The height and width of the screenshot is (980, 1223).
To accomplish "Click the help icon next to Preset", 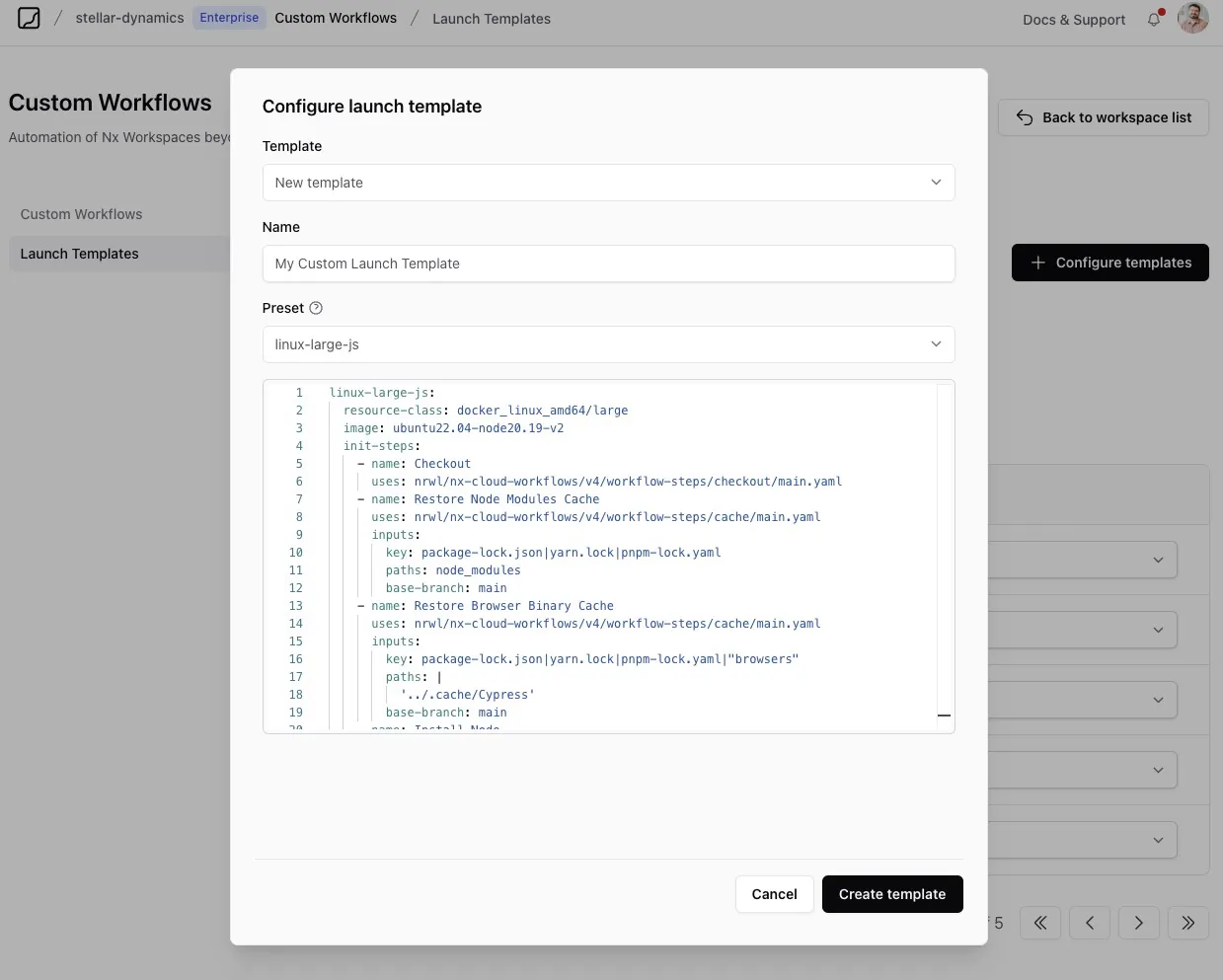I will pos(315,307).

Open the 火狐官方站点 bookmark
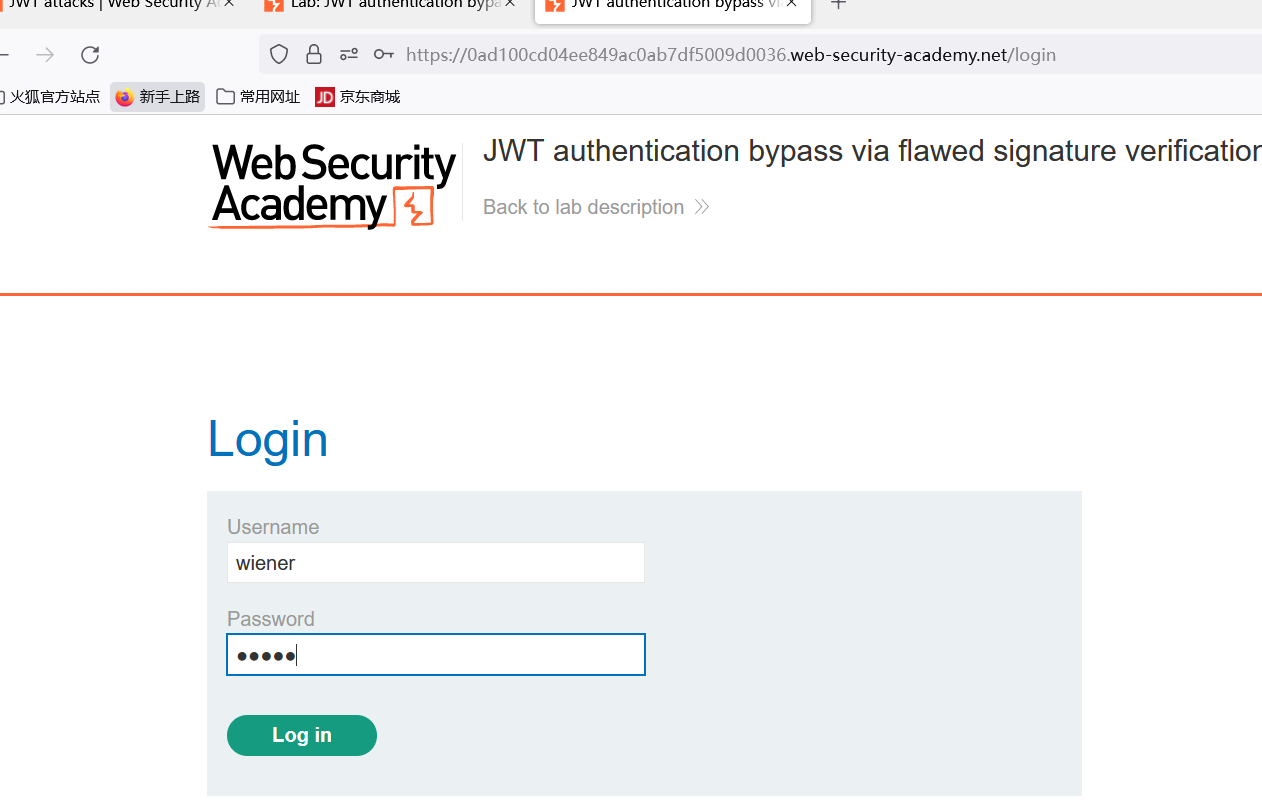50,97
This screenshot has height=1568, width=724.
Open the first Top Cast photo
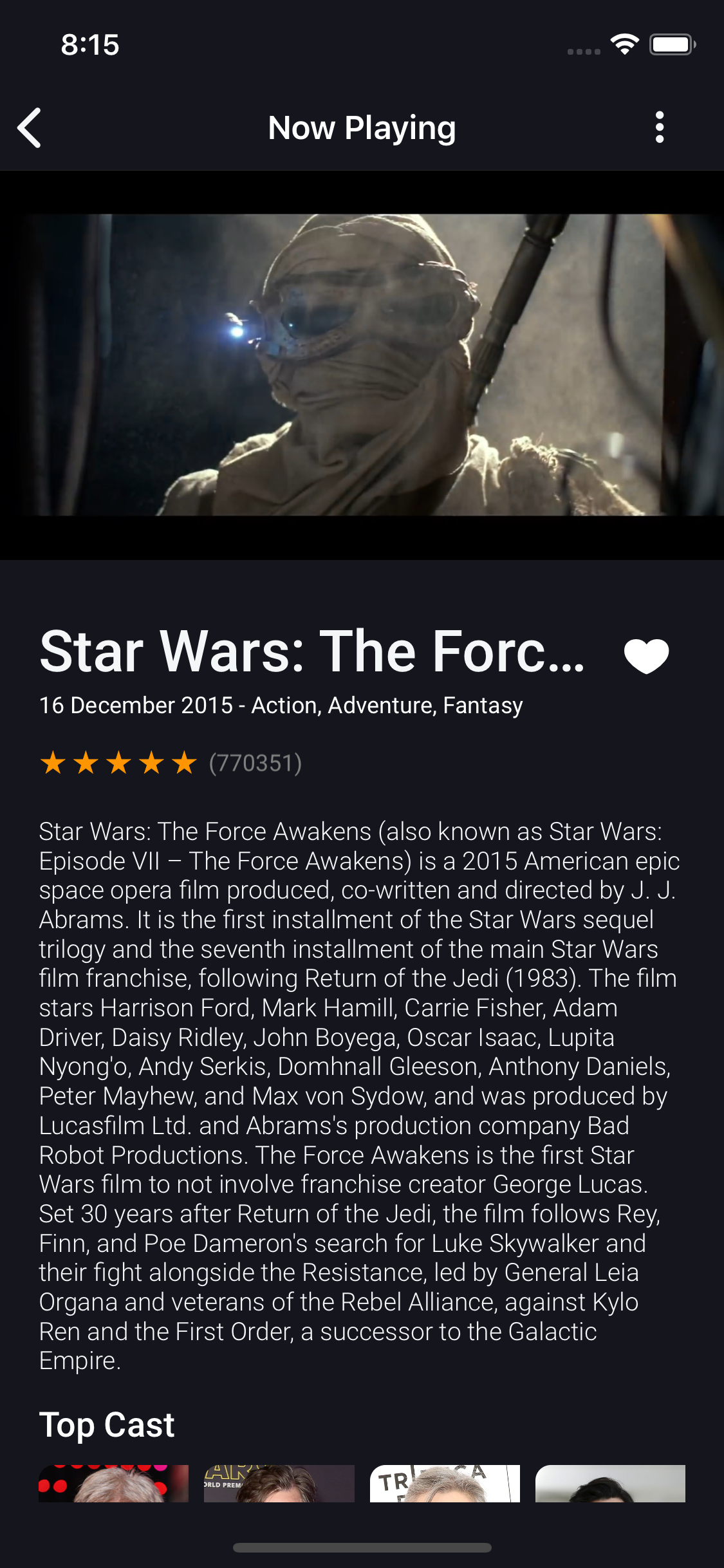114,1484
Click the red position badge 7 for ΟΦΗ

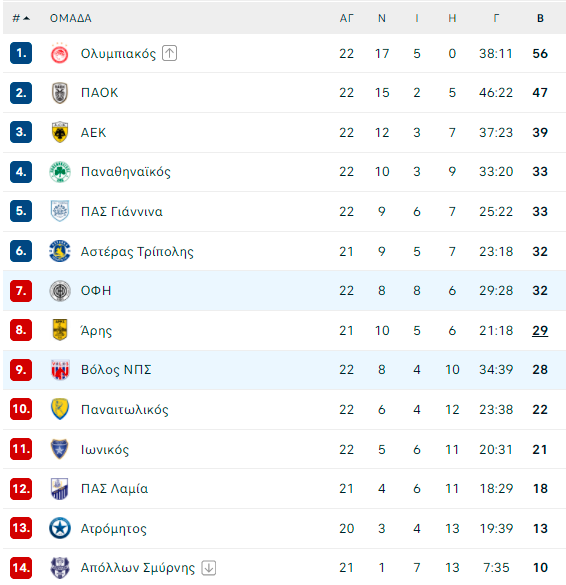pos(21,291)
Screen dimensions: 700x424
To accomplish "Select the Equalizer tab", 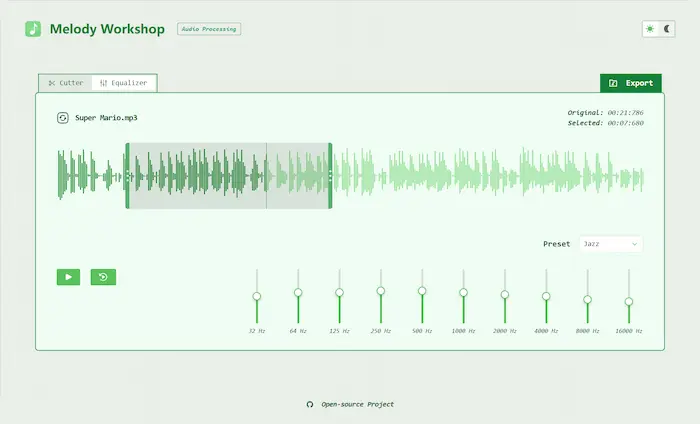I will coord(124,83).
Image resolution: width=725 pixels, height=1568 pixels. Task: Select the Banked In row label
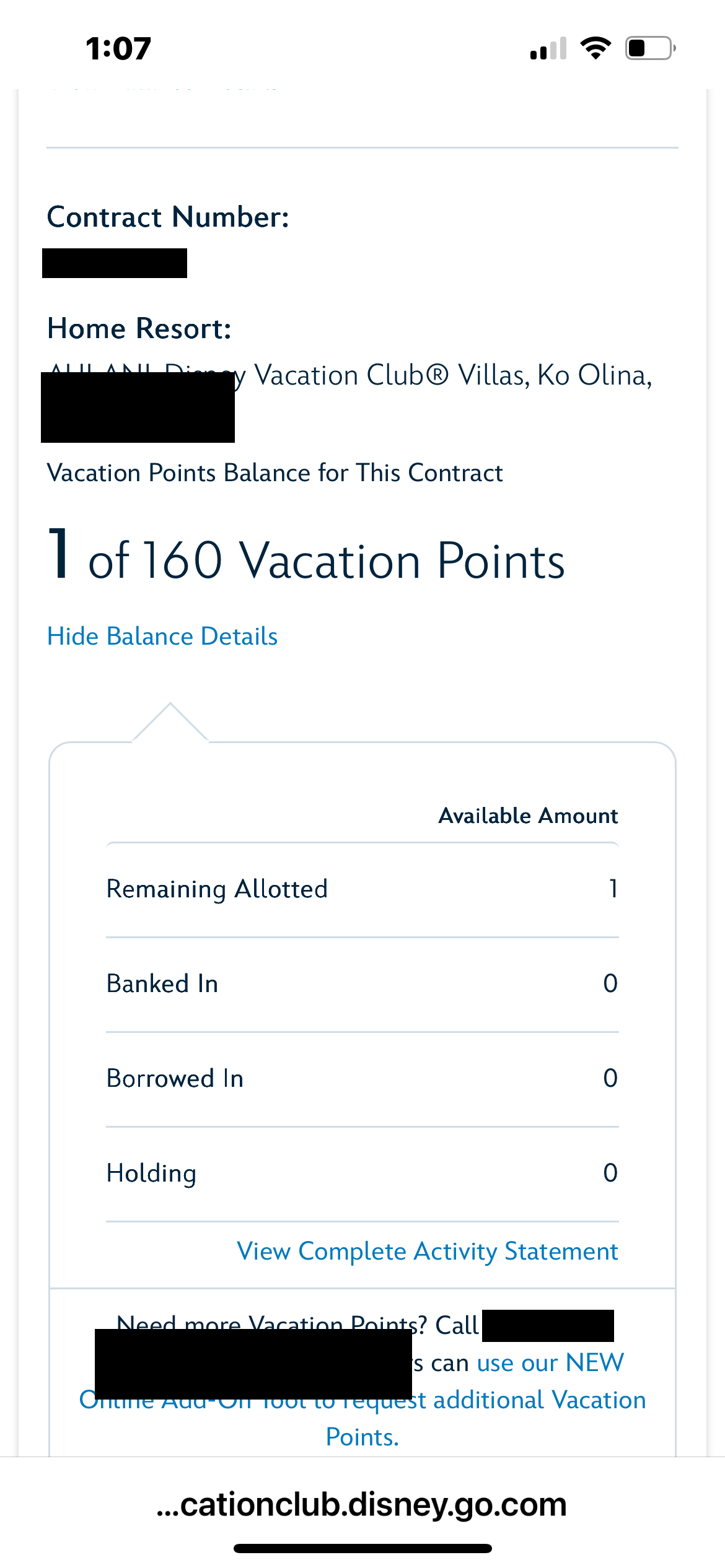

----

■ **Action item**
For each line in the data that holds the word "width", copy the line.

■ **Final answer**
The height and width of the screenshot is (980, 1223).
This screenshot has height=1568, width=724.
Image resolution: width=725 pixels, height=1568 pixels. Task: Select the Banked In row label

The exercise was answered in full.